* _TRY IT_: Where a line in the listing below holds "second", add it to the tally, and reply with that tally alone.

══ DATA LISTING ══

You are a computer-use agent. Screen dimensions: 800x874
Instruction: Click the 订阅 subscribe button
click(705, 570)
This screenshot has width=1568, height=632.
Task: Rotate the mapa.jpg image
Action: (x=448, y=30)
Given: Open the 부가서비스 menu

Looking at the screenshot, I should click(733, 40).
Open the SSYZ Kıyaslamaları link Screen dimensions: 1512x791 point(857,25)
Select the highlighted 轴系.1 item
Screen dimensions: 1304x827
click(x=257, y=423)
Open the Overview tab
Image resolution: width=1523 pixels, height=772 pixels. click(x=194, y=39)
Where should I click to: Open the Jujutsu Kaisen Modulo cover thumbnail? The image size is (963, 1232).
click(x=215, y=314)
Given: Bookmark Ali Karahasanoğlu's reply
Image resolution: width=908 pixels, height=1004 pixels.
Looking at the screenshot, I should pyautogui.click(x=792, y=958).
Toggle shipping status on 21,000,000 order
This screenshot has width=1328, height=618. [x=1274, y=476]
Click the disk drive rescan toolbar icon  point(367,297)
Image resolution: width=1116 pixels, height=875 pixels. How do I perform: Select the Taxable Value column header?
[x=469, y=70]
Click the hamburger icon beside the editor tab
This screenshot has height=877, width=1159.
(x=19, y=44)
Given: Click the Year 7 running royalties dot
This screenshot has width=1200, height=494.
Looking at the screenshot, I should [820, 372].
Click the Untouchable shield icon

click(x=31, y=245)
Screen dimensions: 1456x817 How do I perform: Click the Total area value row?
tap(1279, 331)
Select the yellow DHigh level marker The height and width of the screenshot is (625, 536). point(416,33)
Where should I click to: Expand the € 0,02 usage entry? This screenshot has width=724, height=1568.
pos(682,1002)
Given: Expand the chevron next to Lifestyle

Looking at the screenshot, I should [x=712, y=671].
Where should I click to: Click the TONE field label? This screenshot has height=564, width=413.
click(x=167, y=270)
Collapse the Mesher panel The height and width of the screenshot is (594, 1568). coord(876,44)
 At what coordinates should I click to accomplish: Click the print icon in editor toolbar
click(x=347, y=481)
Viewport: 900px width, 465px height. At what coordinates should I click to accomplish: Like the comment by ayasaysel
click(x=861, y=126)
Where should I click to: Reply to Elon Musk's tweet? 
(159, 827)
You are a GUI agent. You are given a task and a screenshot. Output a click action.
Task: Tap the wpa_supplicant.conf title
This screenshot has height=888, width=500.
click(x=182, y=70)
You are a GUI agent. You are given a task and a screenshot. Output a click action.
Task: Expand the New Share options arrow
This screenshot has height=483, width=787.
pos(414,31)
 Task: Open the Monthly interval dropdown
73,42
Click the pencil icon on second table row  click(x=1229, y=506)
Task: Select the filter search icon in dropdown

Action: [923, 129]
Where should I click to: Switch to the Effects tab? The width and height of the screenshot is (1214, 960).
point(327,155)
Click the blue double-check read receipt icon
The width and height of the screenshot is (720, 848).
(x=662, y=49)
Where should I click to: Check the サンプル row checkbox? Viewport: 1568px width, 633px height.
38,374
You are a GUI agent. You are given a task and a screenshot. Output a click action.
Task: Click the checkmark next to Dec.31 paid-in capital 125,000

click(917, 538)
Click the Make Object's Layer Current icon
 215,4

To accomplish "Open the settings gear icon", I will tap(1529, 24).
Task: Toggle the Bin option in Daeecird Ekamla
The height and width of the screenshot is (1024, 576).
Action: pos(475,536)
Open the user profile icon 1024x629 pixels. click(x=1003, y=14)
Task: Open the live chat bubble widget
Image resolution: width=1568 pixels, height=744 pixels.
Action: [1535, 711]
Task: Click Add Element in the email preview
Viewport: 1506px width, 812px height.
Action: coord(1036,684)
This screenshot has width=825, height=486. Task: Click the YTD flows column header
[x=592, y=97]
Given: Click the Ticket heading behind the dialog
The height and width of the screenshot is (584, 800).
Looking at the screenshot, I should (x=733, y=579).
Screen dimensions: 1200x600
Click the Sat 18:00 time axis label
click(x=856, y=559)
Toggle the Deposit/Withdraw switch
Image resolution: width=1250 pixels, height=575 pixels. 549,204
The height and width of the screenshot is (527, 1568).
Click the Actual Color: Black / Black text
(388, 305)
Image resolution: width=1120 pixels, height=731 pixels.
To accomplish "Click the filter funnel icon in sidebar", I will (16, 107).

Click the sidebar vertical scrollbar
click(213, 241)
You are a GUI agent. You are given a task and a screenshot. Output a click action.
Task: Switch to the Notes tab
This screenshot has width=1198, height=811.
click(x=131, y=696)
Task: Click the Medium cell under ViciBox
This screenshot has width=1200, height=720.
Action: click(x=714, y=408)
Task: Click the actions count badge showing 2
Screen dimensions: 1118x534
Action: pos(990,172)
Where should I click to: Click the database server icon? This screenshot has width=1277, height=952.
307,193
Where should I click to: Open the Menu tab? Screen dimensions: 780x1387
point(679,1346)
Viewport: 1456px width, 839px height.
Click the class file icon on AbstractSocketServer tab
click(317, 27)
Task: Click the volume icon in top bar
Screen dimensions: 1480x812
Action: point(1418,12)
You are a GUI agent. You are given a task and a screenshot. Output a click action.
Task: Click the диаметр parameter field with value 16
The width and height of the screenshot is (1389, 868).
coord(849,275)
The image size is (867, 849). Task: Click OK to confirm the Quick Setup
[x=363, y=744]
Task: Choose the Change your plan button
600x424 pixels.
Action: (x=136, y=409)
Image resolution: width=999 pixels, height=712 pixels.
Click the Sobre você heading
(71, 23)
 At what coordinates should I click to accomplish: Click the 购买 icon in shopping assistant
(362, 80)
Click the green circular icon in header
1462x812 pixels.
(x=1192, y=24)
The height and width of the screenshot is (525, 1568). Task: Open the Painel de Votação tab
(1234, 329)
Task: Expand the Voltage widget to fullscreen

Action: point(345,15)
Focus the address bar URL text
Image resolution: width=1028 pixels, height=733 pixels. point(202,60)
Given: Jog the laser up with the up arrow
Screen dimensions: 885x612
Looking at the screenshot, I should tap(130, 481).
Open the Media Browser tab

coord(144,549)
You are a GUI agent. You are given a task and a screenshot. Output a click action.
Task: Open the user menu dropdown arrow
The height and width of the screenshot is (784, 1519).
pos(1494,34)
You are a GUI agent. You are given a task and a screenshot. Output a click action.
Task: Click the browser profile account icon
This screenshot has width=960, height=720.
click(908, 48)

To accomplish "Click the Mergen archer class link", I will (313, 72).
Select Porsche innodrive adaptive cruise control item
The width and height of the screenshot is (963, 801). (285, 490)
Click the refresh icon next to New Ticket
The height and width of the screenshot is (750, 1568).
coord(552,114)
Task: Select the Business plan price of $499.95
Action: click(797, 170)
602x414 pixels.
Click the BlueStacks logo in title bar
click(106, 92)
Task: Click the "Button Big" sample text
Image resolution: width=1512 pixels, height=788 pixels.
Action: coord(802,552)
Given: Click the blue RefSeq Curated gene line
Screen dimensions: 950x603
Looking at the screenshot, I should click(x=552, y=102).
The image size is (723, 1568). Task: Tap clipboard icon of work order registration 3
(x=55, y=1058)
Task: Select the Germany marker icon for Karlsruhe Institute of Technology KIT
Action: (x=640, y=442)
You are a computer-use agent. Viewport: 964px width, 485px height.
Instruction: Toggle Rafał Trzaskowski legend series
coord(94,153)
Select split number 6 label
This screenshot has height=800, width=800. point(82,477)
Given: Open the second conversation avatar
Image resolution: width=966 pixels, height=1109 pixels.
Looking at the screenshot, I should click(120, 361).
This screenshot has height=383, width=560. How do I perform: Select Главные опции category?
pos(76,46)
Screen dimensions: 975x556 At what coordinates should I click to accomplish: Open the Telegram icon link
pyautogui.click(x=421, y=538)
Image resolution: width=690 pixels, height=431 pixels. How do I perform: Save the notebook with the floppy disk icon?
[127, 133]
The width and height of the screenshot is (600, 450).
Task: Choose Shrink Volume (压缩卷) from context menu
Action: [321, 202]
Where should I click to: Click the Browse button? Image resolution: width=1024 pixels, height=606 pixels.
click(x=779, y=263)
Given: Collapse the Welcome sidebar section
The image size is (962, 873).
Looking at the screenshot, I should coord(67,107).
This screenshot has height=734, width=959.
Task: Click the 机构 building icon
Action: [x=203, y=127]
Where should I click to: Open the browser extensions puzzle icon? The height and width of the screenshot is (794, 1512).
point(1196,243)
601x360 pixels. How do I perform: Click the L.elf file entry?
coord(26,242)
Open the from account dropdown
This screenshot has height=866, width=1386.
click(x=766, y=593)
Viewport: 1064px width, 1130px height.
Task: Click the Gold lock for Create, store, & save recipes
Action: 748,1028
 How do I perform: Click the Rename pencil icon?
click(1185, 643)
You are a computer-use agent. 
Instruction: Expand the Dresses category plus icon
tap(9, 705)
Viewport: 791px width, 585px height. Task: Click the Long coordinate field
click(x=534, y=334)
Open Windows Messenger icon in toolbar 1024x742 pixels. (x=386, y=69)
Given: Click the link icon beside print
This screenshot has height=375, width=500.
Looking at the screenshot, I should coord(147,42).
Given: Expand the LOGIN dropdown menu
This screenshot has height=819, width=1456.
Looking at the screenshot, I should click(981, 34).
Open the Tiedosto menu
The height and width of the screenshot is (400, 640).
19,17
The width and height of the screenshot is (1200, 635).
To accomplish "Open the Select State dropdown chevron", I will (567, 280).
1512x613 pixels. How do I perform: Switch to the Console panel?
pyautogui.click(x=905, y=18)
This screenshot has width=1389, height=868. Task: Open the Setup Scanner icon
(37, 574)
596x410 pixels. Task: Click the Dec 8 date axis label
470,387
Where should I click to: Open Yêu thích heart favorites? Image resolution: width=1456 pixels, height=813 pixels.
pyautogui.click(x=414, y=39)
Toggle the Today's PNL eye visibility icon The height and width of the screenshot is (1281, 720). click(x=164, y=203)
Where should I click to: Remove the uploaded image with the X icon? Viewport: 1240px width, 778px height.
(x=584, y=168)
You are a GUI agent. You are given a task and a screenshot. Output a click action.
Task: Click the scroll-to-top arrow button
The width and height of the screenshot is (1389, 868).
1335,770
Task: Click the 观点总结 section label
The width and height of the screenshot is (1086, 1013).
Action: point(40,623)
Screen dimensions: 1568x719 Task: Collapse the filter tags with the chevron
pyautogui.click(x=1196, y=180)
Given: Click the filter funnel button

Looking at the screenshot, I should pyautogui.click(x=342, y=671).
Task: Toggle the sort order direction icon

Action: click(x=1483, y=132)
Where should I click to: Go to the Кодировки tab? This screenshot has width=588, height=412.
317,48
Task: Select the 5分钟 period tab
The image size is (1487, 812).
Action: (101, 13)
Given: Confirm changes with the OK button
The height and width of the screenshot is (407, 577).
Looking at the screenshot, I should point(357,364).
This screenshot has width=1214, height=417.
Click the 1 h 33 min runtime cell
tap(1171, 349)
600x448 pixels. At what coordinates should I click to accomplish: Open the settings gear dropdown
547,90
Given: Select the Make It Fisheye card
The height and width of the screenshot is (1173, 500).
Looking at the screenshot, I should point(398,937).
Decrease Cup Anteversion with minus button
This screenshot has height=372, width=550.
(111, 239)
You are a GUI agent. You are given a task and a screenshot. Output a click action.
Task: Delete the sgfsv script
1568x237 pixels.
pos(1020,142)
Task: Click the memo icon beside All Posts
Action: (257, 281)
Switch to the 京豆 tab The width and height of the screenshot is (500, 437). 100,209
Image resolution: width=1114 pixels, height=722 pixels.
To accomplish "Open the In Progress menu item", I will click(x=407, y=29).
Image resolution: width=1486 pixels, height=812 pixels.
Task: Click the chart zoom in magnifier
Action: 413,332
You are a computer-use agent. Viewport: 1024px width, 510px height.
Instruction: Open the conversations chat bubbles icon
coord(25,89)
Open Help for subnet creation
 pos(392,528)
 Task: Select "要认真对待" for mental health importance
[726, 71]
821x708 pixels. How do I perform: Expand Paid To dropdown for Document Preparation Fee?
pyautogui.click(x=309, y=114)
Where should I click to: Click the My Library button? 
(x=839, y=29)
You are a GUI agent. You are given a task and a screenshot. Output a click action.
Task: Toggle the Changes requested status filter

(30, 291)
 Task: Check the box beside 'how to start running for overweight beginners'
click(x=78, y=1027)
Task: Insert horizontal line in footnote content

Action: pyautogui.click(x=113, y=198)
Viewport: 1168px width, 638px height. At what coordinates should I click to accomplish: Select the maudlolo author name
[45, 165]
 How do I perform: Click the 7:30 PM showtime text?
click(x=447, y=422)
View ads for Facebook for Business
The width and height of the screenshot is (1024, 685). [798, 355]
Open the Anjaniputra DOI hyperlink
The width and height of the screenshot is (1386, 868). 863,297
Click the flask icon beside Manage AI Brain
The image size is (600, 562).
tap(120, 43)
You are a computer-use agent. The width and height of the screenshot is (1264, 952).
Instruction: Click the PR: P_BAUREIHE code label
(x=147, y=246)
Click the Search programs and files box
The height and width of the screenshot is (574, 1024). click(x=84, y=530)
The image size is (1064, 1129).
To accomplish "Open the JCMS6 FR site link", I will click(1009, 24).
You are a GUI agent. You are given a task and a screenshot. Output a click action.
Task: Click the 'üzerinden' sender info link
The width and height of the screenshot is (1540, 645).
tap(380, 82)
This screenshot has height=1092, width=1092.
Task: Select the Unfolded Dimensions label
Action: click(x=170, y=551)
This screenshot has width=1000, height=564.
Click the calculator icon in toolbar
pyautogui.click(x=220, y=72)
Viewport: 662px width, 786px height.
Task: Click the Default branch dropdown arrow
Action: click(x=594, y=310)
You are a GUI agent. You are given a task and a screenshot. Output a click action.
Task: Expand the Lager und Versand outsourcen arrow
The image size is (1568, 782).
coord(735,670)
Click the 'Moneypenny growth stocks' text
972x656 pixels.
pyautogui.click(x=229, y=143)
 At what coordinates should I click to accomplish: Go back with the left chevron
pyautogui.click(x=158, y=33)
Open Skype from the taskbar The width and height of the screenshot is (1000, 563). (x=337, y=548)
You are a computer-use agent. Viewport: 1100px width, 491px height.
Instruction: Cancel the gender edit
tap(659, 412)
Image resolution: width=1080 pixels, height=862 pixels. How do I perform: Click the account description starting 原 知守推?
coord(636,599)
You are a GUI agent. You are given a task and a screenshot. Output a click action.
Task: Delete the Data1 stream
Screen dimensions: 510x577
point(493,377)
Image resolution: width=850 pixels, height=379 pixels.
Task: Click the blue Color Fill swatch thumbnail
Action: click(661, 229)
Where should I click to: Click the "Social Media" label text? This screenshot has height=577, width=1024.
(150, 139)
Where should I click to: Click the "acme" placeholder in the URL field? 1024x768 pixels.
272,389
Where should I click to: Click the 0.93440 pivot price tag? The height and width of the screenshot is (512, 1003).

═══

* _ANSWER BOX_: 2